Mais les chances de voir apparaître des produits commercialisables sont désormais bonnes, estime Gabor Kovacs : la technologie est facile à utiliser, robuste et – contrairement aux moteurs électriques comparables – silencieuse. Mais des garanties de succès? Non, il n'y en a pas. Même lors du passage à la production de masse, des détails restent à régler, par exemple le matériau des électrodes entre les disques de silicone. Des idées et du cœur à l'ouvrage sont donc toujours nécessaires - à l'avenir, davantage de la part de Lukas Düring, déjà employé chez Dätwyler, que de Gabor Kovacs, aujourd'hui à la retraite.

Les vertus du développeur? Bien sûr!

Que conseille le senior aux jeunes chercheurs qui souhaitent suivre une voie similaire? Une attitude optimiste? «Ooooh oui!», répond Gabor Kovacs en hochant la tête. De la persévérance? «Ooooh oui!», dit-il, «il faut cette persévérance inflexible.» Et en plus des idées de solutions, il faut aussi avoir le sens des réalités nécessaire pour évaluer lesquelles sont réalisables au regard du marché.

Un marathon donc, et en même temps un combat de boxe entre la vision et la réalité, qui dure plusieurs tours – et qui a déjà été perdu même par des spécialistes compétents.
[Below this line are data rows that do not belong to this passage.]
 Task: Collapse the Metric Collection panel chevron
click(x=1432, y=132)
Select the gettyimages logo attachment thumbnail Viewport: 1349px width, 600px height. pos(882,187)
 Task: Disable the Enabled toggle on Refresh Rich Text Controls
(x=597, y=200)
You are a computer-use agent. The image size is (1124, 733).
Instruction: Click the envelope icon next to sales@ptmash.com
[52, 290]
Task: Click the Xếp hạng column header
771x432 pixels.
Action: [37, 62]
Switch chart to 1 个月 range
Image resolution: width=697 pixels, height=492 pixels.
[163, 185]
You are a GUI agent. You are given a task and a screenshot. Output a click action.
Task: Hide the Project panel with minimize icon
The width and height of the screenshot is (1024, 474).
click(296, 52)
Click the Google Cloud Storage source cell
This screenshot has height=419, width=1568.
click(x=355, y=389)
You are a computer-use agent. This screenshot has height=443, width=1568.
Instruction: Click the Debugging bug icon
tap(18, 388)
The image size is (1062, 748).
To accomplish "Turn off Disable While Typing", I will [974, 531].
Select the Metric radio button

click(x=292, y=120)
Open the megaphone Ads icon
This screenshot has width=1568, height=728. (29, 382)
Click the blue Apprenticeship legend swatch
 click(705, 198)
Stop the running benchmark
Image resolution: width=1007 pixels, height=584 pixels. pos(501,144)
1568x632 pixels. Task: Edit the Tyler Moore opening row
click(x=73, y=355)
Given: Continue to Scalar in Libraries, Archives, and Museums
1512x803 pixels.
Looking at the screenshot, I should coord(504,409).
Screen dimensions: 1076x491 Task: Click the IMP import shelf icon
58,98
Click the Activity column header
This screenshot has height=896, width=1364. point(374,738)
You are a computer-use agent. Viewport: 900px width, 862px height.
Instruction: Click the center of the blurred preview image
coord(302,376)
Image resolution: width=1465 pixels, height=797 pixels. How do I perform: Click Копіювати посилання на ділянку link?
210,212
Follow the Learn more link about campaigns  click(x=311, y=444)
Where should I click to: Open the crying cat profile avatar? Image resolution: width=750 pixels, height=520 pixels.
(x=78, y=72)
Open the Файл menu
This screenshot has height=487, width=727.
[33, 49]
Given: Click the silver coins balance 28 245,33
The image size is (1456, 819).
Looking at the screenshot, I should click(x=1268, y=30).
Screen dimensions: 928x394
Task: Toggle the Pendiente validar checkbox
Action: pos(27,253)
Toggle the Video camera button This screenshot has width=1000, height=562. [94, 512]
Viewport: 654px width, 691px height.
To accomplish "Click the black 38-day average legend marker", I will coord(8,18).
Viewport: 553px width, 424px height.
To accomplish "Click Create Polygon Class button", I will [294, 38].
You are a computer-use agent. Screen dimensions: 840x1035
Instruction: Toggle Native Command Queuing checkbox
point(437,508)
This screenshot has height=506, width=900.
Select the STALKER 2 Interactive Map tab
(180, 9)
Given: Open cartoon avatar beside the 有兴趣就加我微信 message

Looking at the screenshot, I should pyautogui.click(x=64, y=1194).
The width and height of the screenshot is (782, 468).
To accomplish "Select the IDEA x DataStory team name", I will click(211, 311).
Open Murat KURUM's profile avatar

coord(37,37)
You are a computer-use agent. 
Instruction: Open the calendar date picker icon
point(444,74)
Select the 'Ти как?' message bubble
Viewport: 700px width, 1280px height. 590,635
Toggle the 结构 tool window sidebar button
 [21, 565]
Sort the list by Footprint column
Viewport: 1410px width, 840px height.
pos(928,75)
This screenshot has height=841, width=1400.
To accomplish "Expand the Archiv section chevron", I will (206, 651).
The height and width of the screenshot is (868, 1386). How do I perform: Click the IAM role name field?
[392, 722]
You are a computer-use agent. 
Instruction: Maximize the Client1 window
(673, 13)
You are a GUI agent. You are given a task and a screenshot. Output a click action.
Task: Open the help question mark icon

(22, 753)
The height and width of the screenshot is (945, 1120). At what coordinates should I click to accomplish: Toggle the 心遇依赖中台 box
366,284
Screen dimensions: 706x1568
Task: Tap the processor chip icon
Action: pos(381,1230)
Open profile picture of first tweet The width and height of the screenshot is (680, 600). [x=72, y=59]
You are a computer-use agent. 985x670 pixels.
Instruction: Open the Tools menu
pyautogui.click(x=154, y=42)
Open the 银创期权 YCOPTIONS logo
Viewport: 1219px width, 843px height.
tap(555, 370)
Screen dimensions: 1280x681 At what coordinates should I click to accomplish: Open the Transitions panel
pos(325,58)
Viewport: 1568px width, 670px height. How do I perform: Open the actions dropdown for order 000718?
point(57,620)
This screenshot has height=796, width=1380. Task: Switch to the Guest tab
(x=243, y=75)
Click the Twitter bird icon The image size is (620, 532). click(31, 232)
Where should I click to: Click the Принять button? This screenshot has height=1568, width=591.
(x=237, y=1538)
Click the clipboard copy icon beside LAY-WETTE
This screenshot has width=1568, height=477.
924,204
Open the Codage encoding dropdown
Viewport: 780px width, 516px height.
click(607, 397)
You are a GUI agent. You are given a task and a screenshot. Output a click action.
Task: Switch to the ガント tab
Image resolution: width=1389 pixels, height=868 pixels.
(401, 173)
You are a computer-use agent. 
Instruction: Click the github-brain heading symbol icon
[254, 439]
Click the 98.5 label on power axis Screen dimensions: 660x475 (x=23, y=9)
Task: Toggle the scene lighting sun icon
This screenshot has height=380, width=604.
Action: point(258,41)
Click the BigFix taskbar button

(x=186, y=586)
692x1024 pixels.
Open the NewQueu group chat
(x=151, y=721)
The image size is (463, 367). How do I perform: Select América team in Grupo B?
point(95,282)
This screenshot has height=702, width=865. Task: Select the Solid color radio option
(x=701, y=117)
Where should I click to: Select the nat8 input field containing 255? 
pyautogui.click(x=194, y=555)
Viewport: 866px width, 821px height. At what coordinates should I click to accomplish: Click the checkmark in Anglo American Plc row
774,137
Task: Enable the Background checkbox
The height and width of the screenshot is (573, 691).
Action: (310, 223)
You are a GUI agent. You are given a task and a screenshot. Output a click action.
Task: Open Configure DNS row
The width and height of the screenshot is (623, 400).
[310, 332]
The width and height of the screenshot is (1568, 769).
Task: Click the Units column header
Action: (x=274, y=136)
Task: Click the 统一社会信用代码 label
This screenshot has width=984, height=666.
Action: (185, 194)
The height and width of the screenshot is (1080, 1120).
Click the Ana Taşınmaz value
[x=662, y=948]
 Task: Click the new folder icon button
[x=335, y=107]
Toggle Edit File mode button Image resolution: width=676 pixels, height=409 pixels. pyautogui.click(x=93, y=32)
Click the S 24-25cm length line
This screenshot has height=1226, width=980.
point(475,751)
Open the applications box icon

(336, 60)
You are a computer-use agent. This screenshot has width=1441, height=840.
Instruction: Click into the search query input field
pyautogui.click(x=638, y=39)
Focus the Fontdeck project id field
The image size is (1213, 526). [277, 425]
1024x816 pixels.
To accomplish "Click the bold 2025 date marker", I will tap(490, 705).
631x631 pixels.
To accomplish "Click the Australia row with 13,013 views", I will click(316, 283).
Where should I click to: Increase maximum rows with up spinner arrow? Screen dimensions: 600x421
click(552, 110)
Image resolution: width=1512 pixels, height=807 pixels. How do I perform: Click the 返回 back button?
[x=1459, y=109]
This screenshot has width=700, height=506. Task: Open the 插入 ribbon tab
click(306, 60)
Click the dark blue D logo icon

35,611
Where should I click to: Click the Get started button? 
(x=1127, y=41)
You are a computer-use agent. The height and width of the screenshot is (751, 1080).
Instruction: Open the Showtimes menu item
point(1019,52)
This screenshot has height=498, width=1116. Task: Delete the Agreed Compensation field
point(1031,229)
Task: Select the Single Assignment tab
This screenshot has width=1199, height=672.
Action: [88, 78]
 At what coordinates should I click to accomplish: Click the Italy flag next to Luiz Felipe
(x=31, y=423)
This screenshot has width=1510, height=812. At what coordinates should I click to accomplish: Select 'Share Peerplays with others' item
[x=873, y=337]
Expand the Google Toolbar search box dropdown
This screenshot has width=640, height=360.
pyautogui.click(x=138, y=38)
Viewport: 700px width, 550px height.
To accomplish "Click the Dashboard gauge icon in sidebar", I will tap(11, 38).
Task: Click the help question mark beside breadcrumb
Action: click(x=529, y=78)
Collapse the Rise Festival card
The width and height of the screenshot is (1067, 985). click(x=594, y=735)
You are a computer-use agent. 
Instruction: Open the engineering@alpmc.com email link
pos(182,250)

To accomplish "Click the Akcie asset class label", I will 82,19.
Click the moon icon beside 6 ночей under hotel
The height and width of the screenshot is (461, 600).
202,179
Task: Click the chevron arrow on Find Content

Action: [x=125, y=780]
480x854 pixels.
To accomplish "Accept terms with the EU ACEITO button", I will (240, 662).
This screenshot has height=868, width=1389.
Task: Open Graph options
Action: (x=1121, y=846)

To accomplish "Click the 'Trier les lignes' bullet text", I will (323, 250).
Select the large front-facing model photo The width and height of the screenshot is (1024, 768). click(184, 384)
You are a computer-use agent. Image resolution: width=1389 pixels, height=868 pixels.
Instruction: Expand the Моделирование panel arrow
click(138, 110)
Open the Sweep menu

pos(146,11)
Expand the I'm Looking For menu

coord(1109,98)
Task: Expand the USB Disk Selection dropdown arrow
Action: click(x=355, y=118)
En Allemagne par exemple: «Là-bas, de nombreuses institutions se sont penchées pendant des années sur la manière de fabriquer de tels actionneurs empilés», raconte Gabor Kovacs, «sans succès jusqu'à présent.»

Qu'est-ce qui a fait la différence? Le fait que cela se soit mieux terminé chez CTsystems est aussi dû à une circonstance simple, mais que Gabor Kovacs trouve décisive. Les derniers quelques pourcents sur le chemin du succès, «c'est le fait de prendre personnellement le risque», dit-il, «que cela doit simplement fonctionner!»

Spin-off: obstétrique de l'Empa

La création d'une entreprise spin-off est un outil éprouvé pour promouvoir des technologies prometteuses. Dans le cas présent, l'actuelle CTsystems AG a été fondée en août 2012 en tant que Compliant Transducer Systems GmbH et spin-off de l'Empa par Gabor Kovacs et Lukas Düring. Outre le savoir-faire déjà acquis et des droits de licence avantageux pour deux brevets, la spin-off a obtenu l'accès à l'infrastructure de l'Empa et à l'installation de laboratoire de fabrication existante, ainsi qu'un soutien supplémentaire.